В приёмной было неуютно и против обыкновения холодно. Обычно одного только присутствия Наташи в этой огромной, бестолково заставленной мебелью зале было достаточно для того, чтобы любой человек, даже хронический трудоголик с солидным стажем, захотел остаться здесь на некоторое время и просто посидеть, отдохнуть от суеты и нервотрепки. Сейчас же всё помещение являло собой голографическую подвижную картину «Суета и нервотрепка», а источник этого безобразия – величайший писатель Бржижковский собственной персоной – сидел на диване и курил сигару. От сигары пахло скверно. По этому случаю все окна были раскрыты настежь, и приёмная порядком уже промёрзла. Жалобно подмигивал красным глазом факсовый аппарат – у него закончилась бумага.
– Только тебя и ждём, – со сварливым драматизмом в голосе поведал Виталику писатель, – жданики все съели, теперь вот нервно курим. Где ваша дура– секретарша, она должна мне сварить кофе; Данила говорил, что она всем варит кофе, ну и?
– Давайте дурой-секретаршей буду я, – миролюбиво предложил Виталик, снимая с вешалки ближайшую (чужую, неизвестно чью!) куртку и без зазрения совести накидывая её на плечи, – тем более что выпить кофе с хорошим человеком мне завсегда приятнее, чем отправиться на своё рабочее место и вкалывать там вовсю, на радость Константину нашему Петровичу.
– Складно врёшь, – шмыгнул носом писатель, – только я тебе не верю. И знаешь почему?
– Потому что я – тупой фоннат, – с готовностью признался Виталик, скрываясь за кофейным автоматом. – Вам с сахаром или…
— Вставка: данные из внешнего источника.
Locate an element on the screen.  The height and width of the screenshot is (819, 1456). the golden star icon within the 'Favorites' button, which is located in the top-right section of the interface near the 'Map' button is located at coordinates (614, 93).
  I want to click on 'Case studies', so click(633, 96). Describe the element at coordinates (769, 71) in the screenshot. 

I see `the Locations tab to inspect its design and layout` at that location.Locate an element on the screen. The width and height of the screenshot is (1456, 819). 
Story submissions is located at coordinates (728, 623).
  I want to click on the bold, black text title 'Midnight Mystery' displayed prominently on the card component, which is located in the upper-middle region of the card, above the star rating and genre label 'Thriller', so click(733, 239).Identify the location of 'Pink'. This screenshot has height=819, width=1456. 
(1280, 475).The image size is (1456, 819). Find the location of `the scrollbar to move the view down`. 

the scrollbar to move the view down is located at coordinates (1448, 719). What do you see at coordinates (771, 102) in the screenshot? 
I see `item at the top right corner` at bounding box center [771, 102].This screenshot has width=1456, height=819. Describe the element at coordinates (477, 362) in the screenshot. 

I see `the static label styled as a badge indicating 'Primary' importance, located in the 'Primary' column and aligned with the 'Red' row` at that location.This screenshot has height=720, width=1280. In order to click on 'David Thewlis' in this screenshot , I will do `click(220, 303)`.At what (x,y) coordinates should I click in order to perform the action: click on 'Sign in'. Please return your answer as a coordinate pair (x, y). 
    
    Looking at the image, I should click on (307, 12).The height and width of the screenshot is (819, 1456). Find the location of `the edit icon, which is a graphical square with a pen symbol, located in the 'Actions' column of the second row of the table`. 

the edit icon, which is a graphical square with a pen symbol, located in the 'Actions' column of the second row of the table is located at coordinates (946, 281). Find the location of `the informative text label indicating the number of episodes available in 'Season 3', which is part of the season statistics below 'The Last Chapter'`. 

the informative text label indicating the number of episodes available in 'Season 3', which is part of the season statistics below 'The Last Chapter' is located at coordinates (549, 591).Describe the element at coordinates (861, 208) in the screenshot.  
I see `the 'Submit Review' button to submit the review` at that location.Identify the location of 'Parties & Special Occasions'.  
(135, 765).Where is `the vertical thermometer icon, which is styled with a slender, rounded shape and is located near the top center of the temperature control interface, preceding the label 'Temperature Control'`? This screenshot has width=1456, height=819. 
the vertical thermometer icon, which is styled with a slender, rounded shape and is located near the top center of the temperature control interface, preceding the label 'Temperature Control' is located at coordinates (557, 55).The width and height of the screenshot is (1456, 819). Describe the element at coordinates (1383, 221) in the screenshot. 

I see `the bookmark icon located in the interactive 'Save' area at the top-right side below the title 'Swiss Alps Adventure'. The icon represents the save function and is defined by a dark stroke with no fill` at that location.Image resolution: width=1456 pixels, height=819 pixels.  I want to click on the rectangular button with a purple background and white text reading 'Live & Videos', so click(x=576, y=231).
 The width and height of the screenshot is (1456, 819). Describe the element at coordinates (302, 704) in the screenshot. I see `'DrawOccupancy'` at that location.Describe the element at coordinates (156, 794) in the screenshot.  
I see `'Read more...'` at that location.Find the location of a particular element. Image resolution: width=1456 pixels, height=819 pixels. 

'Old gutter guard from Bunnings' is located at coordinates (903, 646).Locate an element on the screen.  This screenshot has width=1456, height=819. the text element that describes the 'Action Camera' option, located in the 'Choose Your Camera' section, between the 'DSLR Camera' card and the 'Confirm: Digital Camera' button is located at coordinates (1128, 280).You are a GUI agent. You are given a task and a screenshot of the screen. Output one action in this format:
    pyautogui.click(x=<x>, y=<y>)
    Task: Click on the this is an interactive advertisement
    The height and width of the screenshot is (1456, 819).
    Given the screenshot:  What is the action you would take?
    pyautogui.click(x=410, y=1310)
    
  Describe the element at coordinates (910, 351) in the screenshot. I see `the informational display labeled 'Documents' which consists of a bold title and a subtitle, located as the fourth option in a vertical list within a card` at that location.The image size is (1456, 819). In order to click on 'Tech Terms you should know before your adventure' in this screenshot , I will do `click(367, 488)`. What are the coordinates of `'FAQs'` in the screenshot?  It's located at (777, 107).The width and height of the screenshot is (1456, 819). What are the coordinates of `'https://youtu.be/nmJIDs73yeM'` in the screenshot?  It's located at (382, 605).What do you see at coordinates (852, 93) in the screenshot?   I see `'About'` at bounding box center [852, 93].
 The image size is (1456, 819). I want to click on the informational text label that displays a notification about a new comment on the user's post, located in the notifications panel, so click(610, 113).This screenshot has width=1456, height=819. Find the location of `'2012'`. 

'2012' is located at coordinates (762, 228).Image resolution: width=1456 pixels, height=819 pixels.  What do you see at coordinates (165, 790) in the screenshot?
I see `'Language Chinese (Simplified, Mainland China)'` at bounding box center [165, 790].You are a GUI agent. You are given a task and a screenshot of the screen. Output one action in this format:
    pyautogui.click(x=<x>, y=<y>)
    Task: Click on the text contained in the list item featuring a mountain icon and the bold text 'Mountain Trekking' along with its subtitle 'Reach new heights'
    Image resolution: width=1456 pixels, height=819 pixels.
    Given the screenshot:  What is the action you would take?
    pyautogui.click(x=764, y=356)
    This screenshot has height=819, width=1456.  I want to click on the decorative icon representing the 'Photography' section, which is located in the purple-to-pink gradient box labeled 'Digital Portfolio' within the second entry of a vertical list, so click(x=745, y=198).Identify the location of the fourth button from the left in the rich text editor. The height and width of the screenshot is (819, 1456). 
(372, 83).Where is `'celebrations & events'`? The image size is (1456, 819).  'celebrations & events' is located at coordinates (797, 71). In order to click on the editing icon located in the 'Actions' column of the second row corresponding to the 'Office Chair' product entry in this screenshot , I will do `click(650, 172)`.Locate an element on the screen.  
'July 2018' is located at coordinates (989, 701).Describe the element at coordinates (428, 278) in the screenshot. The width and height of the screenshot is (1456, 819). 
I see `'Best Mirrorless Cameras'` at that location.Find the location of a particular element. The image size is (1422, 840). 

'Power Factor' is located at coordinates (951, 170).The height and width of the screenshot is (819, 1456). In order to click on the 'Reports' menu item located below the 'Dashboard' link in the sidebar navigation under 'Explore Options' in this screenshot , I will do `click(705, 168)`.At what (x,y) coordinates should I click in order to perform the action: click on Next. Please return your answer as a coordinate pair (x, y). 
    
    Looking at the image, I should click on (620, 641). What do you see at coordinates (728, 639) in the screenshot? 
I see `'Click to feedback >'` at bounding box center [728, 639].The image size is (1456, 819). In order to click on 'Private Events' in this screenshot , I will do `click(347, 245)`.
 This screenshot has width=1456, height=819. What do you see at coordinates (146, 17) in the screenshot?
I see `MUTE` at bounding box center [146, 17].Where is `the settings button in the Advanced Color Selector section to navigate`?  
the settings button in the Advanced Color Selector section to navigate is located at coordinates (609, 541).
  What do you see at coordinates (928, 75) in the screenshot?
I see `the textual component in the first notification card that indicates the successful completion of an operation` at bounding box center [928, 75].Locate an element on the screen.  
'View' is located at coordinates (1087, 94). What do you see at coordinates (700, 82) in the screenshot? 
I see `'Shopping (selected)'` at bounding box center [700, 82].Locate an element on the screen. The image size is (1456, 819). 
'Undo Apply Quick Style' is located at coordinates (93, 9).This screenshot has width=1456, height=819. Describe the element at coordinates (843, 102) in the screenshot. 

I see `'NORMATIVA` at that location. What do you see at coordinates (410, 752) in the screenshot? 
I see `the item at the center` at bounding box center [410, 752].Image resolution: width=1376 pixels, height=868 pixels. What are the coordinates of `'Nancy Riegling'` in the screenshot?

– Или. И сделай так, чтобы не с горкой было, а в чашку можно было нацедить другого напитка.
– Одобряю ваш выбор! – угодливо сообщил Виталик.
– Твои попытки произвести на меня хорошее впечатление смешны и неубедительны! – перебил его писатель.
– Может быть, это подношение как-то изменит ваш взгляд на действительность? – Виталик машинально скопировал его манеру выражаться.
Писатель нахмурился было, но тут исполняющий обязанности «дуры-секретарши» водрузил в центр журнального столика довольно-таки солидную чашку, до половины наполненную превосходным кофе. Склочный старец одобрительно хмыкнул, достал из внутреннего кармана пиджака, расположенного где-то на уровне печени, заслуженную фляжку и доверху долил чашку коньяком.
– Спасибо, свободен, – пробулькал он, дегустируя напиток.
– Послушайте, господин Бржижковский, сэр! Ну что мне сделать, чтобы вам понравиться? – взмолился Виталик.
– С таким подходом ты мне никогда не понравишься! – заявил писатель. Он пришел в благостное расположение духа и готов был немного подурачиться и даже отчески подразнить своего несмышлёного, но забавного поклонника.
– А как быть? Что поменять? – почувствовав слабину, Виталик живо взгромоздился на ручку дивана и принял непринуждённую позу. Принимая её он, впрочем, чуть не смёл со столика хрустальную пепельницу, недавно свалившуюся на Константина Петровича буквально с небес.
– Да ничего не меняй, просто не пытайся мне специально понравиться. Меня это только злит, знаешь ли, – признался писатель и наконец-то затушил свою отвратительную сигару. Атмосфера в приёмной сразу же начала меняться в лучшую сторону.
– Ну а что мне сделать, что? Посмотрите, как я унижен и раздавлен! – жалобно произнёс Виталик.
– Это ты-то унижен? – усмехнулся писатель, но тут же усилием воли нацепил на себя брюзгливую маску. – Послушай-ка, ты от меня слишком много хочешь. Может быть, я ошибся и сделал в самом начале неверные выводы на твой счёт, но ты не настолько хорош, чтобы я всерьёз пересмотрел своё отношение к тебе и признал, что ты неплохой парень.
– Но вы же уже почти сделали это! – умоляюще произнёс Виталик.
– Ну уж хрен тебе. Я только предположил, что могу ошибаться. Вот если бы я это признал – тогда ты мог бы праздновать победу. А пока что ты по-прежнему унижен и раздавлен. Ну, может быть, раздавлен чуть меньше, чем помидор, по которому проехалось двенадцать составов, груженных древесиной.
– Правда? Вы меня так утешили!
– Шесть составов – это будет тебе в самый раз. Утешайся, мой мальчик, – кивнул автор.
– Здорово! – мечтательно протянул Виталик.
– Так-так, а ну-ка не пытайся меня очаровать! Я так старательно в тебе разочаровывался, а ты тут хочешь разрушить такую совершенную постройку.